Downloading an application on an Android device is fairly simple: access the Google Play find the app you want to download and press the button that says install. The next step of reviewing any requested permsssions is very important. While you may limit application functionality, don’t simply hit ‘Allow’ to all the various requested permissions.
The following permission requests carry particular potential dangers and deserve careful attention:
- Phone permissions — These permissions give an app the ability to interact with your calls and call history. As a result, the app can make calls (including those that use Voice over Internet Protocol, or VoIP), as well as read and edit your calls list. An app with these permissions can also read your network information to collect data on the calls that you have made, and can even redirect your calls or hang up the phone.
- SMS permissions — These permissions give an app the ability to both send SMS messages and read any that are incoming. Not only does this present some obvious privacy concerns, it also means that a criminal could leverage this access to add paid services to your account without your consent. Additionally, if you are using any applications that rely on SMS (text messages) for 2-factor authentication, a malicious app could compromise your login security!
- Contact permissions — As with any of the permissions on this list, there are completely aboveboard reasons that an application would require access to your contacts, as well as the ability to edit them. However, in the wrong hands, your contact list becomes a resource for a spammer to pull their next victims from AND CAN BE USED TO FACILITATE SOCIAL ENGINEERING ATTACKS (particularly in combination with the two above permissions, where people could call or text purporting to be you).
- Calendar permissions — With these permissions granted, an app can read, edit, and create events in your calendar. However, this also means that an app can review your calendar without restriction, with the ability to edit or remove anything they want.
- Camera permissions — These permissions, perhaps obviously, allow an app to utilize your phone’s built-in camera to capture images and video. However, these permissions don’t specify that the app has to necessarily be in use to do so, allowing the app to potentially record your life whenever it wants.
- Microphone permissions — Just as the camera permissions allow an app to capture visual content, microphone permissions allow an app to use the onboard microphone to capture sounds and audio. Also like camera permissions, there is nothing that says the application has to be in use for it to do so, and so an app could potentially record anything your device could pick up at any time.
- Storage permissions — If granted these permissions, an application can read and write information to your phone’s storage, whether it’s in the onboard storage or an added SD card. Like other permissions with the “Dangerous” label, this also means that the app can edit and remove files from data storage.
- Location permissions — These permissions allow an app to read your location at any time. Based on what the app is looking for, this location is either very exact (coming from GPS data) or a more general one (based on local Wi-Fi hotspots and cellular base stations). This could create a problem, as a criminal could potentially obtain your location history from the app and use it to establish your behaviors.
- Body sensor permissions – These are not seen quite as often as other permissions, but you are apt to see them if you use certain accessories (like fitness trackers) and their associated apps to track your health data.
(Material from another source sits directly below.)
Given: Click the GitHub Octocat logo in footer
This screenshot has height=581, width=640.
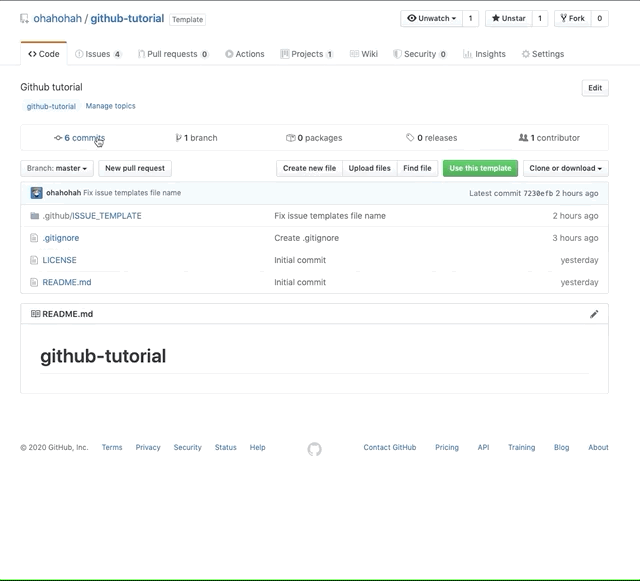Looking at the screenshot, I should point(314,449).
These permissions allow the app to access that data.
Weigh the potential value of particular applications versus potential risks. A messaging application without SMS permissions may not be able to do its job. Social networks may request access to the camera in order to take the photos that you edit and share. Security always involves tradeoffs between convenience and security.
Always consider why an app might request certain permissions, and if there is actually any reason that those permissions are necessary for the app to function. Evaluate your options and consider if this particular app is really the best solution. There are Mobile Device Management solutions which can do things to partition business and personal data and also restrict what apps might be allowed to be installed on a phone used for business. Tools like Maas360 is a fairly popular example. A primary challenge with this solution is that while it separates business and personal data, it significantly changes the user experience in the process.
Included in the many useful features available in GSuite (Google’s Business Productivity Suite) include Mobile Management (MDM) which allows your business to whitelist approved applications to help reduce risks and improve your company’s security. While there are some similarities to Maas360, GSuite takes a different approach, which may help improve security while minimizing impact to user experience.